## [TASK DETAILS]
Each line of the entries that mentions the string "nrega" needs to be reported.

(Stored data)
= = =

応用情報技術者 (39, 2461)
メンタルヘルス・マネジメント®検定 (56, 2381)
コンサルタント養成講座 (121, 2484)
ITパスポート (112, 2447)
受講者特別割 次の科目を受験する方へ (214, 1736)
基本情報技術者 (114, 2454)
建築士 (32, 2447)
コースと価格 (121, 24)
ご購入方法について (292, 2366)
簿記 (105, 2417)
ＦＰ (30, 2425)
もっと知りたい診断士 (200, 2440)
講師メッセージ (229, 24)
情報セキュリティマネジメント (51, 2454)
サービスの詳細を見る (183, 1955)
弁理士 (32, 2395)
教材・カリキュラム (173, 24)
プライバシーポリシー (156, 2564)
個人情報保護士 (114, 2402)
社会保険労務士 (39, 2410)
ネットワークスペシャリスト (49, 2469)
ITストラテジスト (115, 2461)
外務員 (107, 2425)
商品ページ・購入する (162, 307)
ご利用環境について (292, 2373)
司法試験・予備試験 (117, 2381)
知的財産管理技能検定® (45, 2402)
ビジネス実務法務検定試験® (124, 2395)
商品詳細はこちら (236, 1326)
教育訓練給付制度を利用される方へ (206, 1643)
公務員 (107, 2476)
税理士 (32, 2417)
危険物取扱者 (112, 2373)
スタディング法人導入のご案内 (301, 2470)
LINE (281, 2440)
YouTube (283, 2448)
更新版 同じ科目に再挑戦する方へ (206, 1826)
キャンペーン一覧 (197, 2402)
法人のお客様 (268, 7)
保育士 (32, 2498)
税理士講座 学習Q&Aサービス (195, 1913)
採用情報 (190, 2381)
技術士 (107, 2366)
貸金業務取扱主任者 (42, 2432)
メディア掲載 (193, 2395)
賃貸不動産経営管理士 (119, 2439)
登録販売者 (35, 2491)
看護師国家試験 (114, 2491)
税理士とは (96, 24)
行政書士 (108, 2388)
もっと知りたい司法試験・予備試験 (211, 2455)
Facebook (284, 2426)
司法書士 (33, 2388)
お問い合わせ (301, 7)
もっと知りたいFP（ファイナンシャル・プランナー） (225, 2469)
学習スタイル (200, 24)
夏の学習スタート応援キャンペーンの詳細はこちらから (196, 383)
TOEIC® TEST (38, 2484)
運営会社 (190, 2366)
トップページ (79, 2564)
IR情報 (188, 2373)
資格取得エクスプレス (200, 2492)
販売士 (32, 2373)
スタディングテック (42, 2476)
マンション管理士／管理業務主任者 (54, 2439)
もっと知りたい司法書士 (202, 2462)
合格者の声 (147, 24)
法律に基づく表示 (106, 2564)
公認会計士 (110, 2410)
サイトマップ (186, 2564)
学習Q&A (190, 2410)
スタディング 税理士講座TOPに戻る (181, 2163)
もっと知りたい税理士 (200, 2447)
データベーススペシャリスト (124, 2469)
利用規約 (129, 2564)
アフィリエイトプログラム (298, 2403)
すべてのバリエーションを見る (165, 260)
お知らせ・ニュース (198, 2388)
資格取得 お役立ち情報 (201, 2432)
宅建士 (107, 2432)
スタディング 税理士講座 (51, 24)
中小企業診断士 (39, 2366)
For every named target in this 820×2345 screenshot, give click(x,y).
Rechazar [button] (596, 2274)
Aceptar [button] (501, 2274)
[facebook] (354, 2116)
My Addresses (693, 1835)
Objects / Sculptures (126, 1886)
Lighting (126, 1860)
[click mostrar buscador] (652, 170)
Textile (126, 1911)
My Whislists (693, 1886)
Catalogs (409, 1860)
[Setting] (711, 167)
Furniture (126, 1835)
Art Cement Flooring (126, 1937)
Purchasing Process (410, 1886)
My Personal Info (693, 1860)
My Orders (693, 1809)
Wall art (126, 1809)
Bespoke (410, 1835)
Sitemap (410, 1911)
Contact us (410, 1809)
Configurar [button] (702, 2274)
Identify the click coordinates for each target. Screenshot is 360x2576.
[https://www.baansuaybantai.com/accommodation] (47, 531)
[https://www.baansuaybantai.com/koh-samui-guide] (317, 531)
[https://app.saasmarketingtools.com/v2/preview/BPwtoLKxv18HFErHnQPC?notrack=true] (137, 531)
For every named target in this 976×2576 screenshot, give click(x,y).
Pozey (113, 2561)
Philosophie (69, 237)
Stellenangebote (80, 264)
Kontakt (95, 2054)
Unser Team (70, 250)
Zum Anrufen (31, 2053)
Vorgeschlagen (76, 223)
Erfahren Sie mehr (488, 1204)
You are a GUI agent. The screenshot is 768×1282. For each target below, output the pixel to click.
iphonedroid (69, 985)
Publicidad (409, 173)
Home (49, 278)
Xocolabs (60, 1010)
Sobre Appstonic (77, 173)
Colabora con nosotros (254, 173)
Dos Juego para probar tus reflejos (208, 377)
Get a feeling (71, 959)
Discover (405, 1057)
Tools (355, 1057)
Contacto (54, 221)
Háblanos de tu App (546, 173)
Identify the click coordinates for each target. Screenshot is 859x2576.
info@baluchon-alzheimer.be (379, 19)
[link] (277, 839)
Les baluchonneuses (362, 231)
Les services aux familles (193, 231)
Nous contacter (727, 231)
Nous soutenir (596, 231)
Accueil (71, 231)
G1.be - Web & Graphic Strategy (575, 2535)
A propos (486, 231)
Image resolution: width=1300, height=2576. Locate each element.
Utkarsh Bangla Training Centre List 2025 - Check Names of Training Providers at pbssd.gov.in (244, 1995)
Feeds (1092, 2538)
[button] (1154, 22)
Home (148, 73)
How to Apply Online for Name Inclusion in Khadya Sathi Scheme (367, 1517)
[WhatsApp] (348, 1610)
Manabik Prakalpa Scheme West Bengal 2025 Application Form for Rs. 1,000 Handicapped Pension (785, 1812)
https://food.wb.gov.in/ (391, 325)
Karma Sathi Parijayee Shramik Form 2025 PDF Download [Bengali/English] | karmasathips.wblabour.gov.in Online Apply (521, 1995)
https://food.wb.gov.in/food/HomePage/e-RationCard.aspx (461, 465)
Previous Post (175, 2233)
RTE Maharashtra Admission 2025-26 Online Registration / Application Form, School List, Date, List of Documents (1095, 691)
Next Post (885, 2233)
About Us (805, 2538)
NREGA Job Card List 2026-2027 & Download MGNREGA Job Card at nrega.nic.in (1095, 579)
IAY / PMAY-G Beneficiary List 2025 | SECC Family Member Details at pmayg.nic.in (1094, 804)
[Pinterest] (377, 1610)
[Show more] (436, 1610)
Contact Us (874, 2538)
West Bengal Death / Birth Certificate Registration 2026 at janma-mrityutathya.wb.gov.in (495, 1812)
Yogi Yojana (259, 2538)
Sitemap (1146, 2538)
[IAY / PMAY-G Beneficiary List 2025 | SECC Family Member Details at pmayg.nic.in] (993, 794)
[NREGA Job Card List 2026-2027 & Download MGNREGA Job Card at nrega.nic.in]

= = =

## [RESPONSE AREA]
NREGA Job Card List 2026-2027 & Download MGNREGA Job Card at nrega.nic.in (1095, 579)
[NREGA Job Card List 2026-2027 & Download MGNREGA Job Card at nrega.nic.in]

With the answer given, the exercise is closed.